技術領域

本發明涉及網絡安全技術領域，尤其涉及一種無線報文的偵聽檢測方法、系統及中控服務器。

背景技術

隨著網絡技術的發展，無線網絡因為其便利性，應用范圍越來越廣泛，無線技術的飛速發展和日漸成熟，越來越多的移動設備和移動終端也支持無線傳輸功能，極大地改善了人們的生活質量，加快了社會發展的進程，也使信息共享及應用更加廣泛和深入。同有線網絡一樣，安全性以及訪問可控性等網絡安全技術，對于無線網絡而言同樣需要得到高度重視。

在無線網絡中，數據傳輸是利用微波在空氣中進行輻射傳播，攻擊者可以通過入侵網絡中無線接入點所覆蓋的任何位置，偵聽、攔截、重放、破壞用戶的通信數據。由于無線網絡的特殊性，攻擊者無須物理連線就可以對無線網絡發起攻擊。更為重要的是，一部分無線路由并沒有設置進入口令，使得無線網絡的安全性非常低，即便一部分無線路由進行了無線加密協議WEP、WPA等口令設置，但是在各種破解攻略以及破解工具充斥整個網絡的環境下，這些防范性能較低的技術對攻擊者而言也是形同虛設。也有一些無線路由器具有一定安全限度的防火墻，但是目前而言功能還較為有限。總之，目前的無線網絡還不是很安全。

發明內容

有鑒于此，本發明要解決的一個技術問題是提供一種無線報文的偵聽檢測方法，可以檢測出對無線網絡的攻擊事件。
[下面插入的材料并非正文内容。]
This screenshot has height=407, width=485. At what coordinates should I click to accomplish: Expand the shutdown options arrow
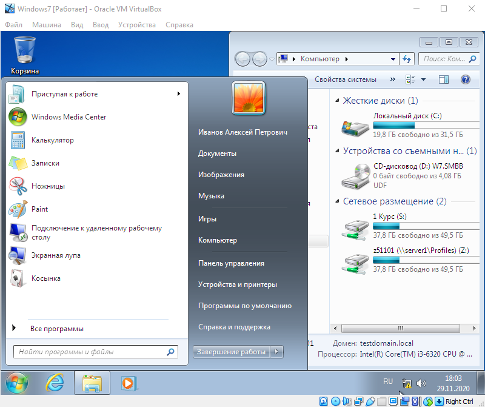[277, 352]
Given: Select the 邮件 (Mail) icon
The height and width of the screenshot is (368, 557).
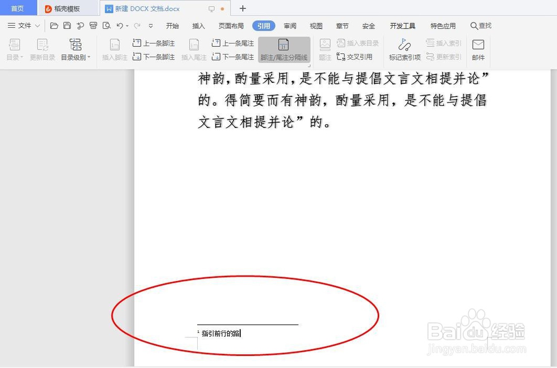Looking at the screenshot, I should pyautogui.click(x=478, y=48).
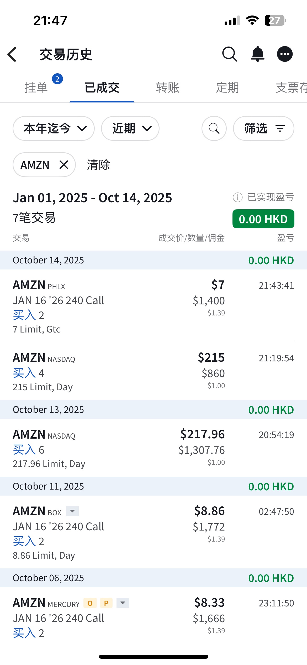The height and width of the screenshot is (665, 307).
Task: Remove the AMZN filter chip
Action: (x=63, y=165)
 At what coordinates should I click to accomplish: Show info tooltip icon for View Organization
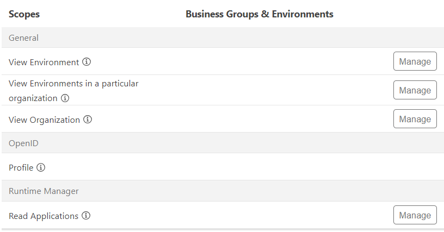point(88,119)
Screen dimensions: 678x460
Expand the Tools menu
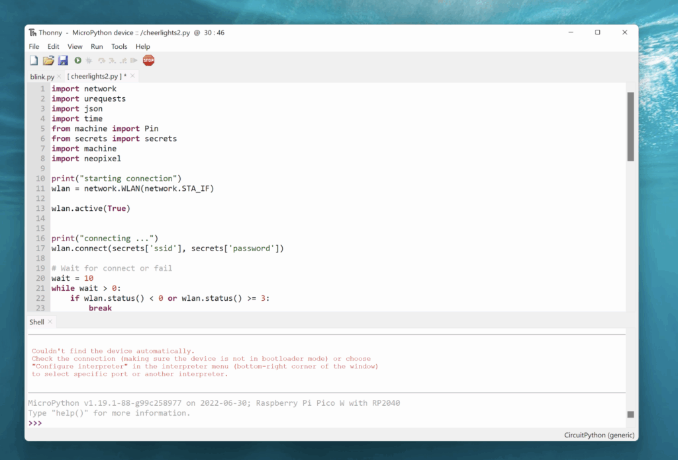click(119, 47)
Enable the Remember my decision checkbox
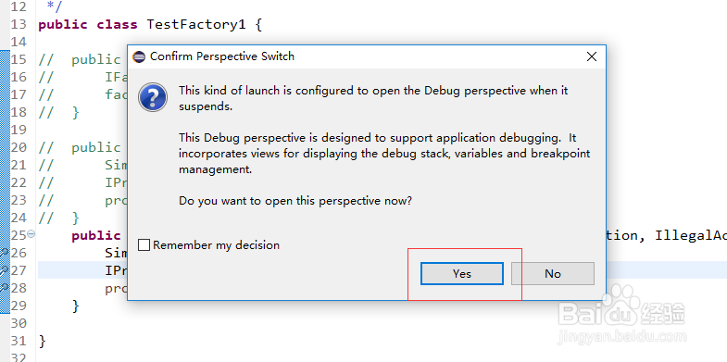 click(x=144, y=245)
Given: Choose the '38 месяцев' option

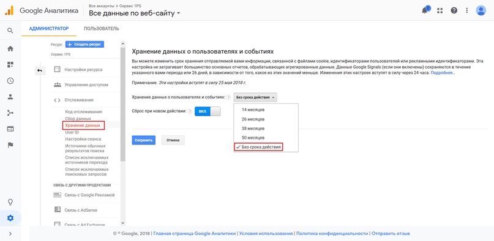Looking at the screenshot, I should (253, 128).
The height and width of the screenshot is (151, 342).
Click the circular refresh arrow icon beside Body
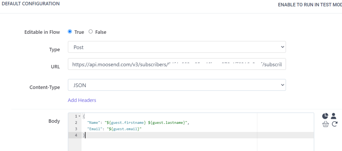pyautogui.click(x=334, y=124)
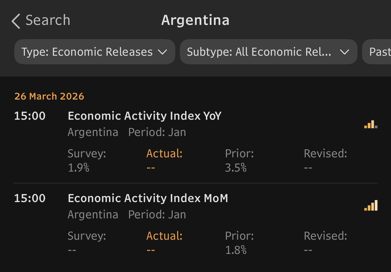Select the 26 March 2026 date header
The image size is (391, 272).
[x=49, y=96]
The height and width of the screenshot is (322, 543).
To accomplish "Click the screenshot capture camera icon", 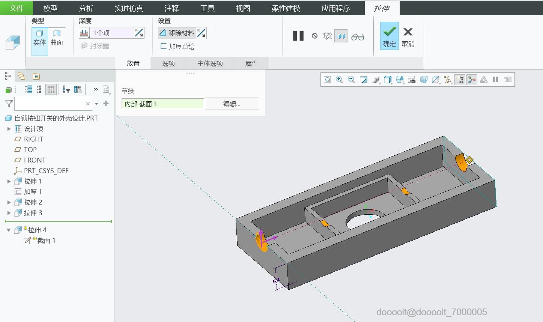I will [412, 79].
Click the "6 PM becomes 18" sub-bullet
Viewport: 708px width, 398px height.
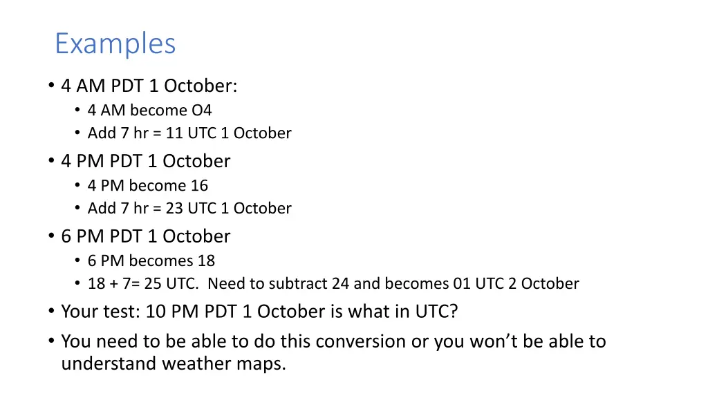tap(151, 260)
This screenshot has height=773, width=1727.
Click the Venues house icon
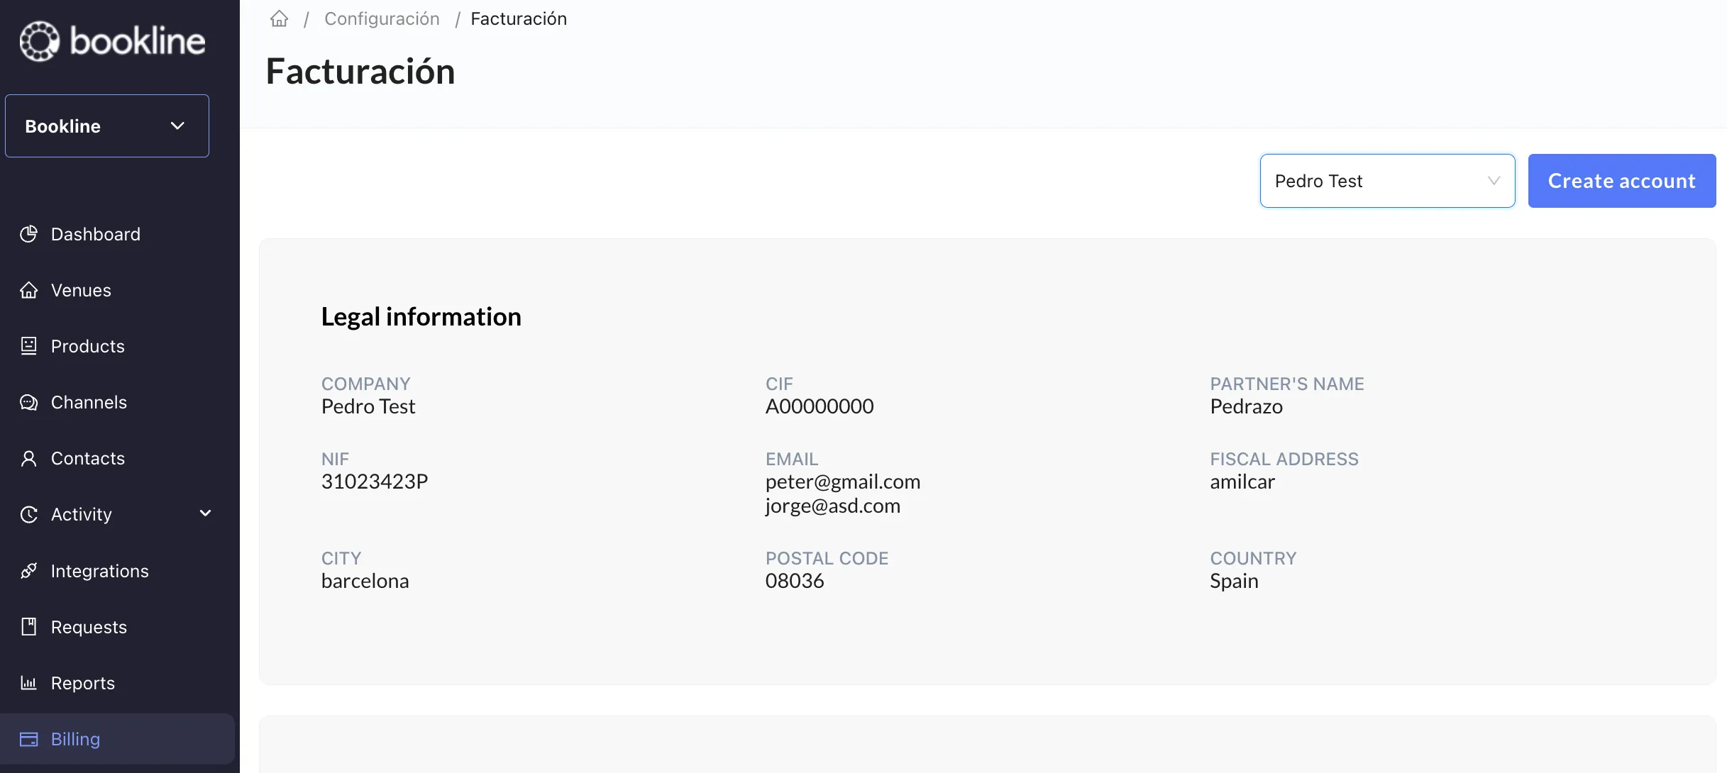[28, 290]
一種無線報文的偵聽檢測方法，其中：中控服務器接收到無線熱點和客戶端裝置的無線數據包；所述中控服務器從所述無線數據包中解析出特征信息并存儲；所述中控服務器根據攻擊指紋庫中設置的指紋信息和攻擊事件模型對所述無線數據包進行匹配檢測，獲得檢測結果。

根據本發明的一個實施例，進一步的，當所述中控服務器判斷所述無線數據包為WPA數據包時，所述中控服務器將所述WAP數據包與所述攻擊指紋庫中的斷線包指紋進行匹配，如果匹配成功，則確定所述WAP數據為斷線包并確定受到攻擊，將發送此斷線包的源MAC地址加入到動態黑名單中。

根據本發明的一個實施例，進一步的，所述中控服務器統計各個客戶端裝置連接的無線熱點的數量；當判斷某個客戶端裝置在某一時間段內連接的無線熱點的數量超過預設的閾值時，則確定此客戶端裝置為可疑設備，并將此客戶端裝置的源MAC地址加入到動態黑名單中。
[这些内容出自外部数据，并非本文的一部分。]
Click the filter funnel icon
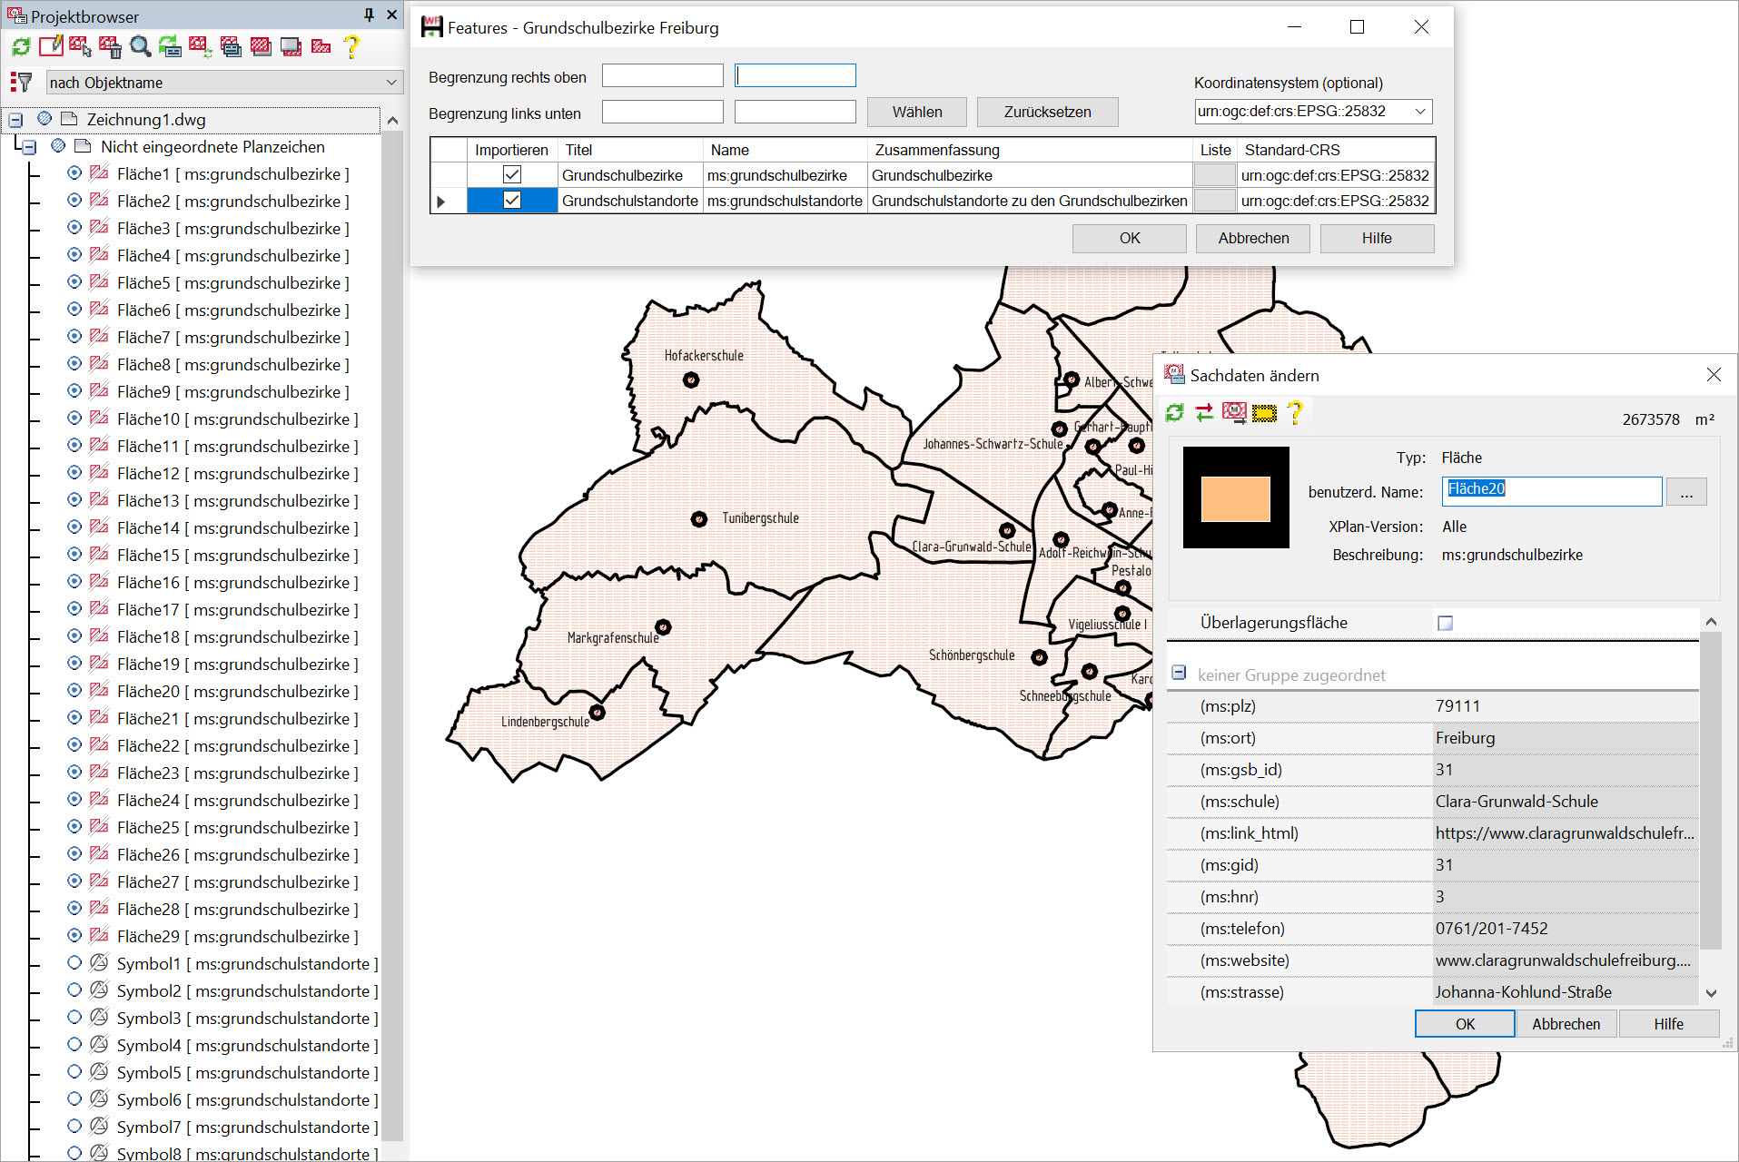This screenshot has height=1162, width=1739. coord(21,83)
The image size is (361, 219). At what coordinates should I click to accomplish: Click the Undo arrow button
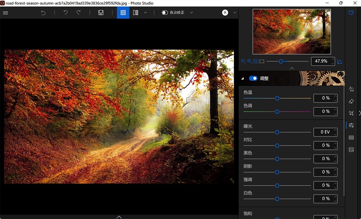[66, 12]
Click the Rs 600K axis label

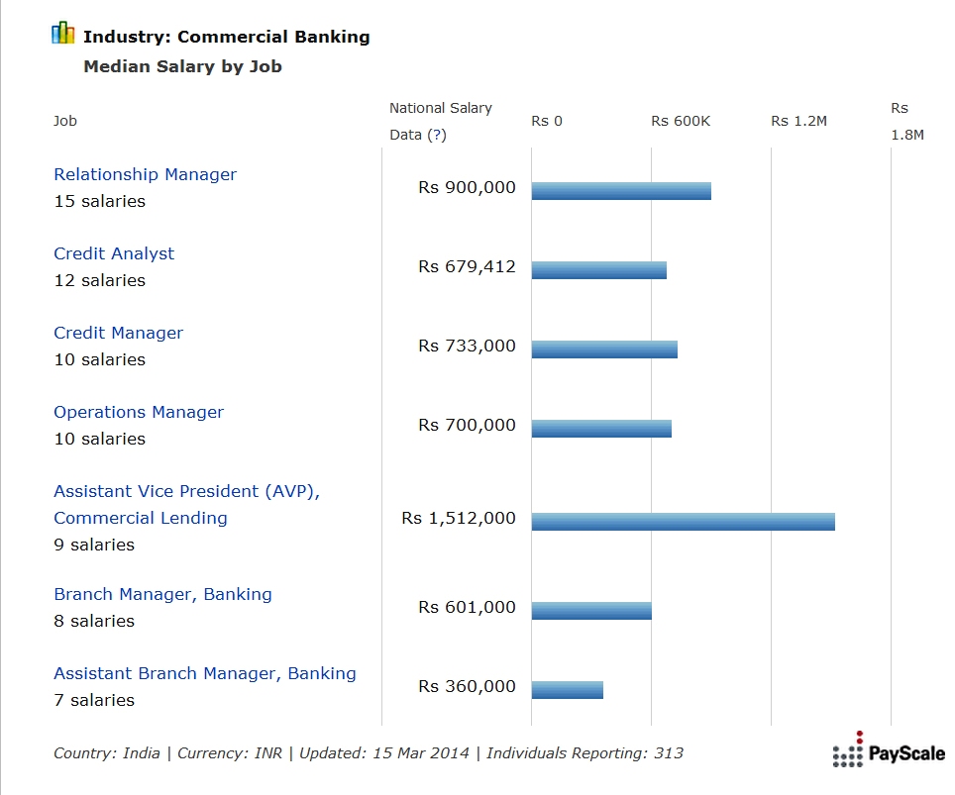tap(681, 121)
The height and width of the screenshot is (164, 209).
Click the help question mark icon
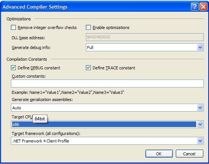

根據本發明的一個實施例，進一步的，所述中控服務器統計所述無線數據包中的無線熱點的SSID名稱；當所述中控服務器判斷出現SSID名稱相同的多個無線熱點、并且所述多個無線熱點中的一個或多個無線熱點接收斷線包的頻率超過了預設的頻率閾值時，則確定出現異常。
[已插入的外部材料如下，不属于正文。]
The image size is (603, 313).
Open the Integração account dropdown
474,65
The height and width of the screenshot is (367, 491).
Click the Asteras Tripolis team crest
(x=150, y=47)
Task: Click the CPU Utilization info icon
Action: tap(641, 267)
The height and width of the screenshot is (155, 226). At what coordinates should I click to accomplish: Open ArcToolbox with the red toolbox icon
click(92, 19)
根據本發明的一個實施例，進一步的，當所述中控服務器判斷某個無線熱點的SSID名稱長度超過預設的長度閾值時，則確定此無線熱點受到攻擊，并將發起攻擊的源MAC地址加入到動態黑名單中。

根據本發明的一個實施例，進一步的，傳感器包括無線網卡；所述傳感器實時或定時采集無線網絡中無線熱點、客戶端裝置接收或發送的無線數據包，并發送到所述中控服務器；所述傳感器向所述中控服務器發送所述無線數據包采用的協議包括：802.1X；所述無線熱點包括：無線路由器、無線AP；所述客戶端裝置包括：移動終端、PC、筆記本電腦。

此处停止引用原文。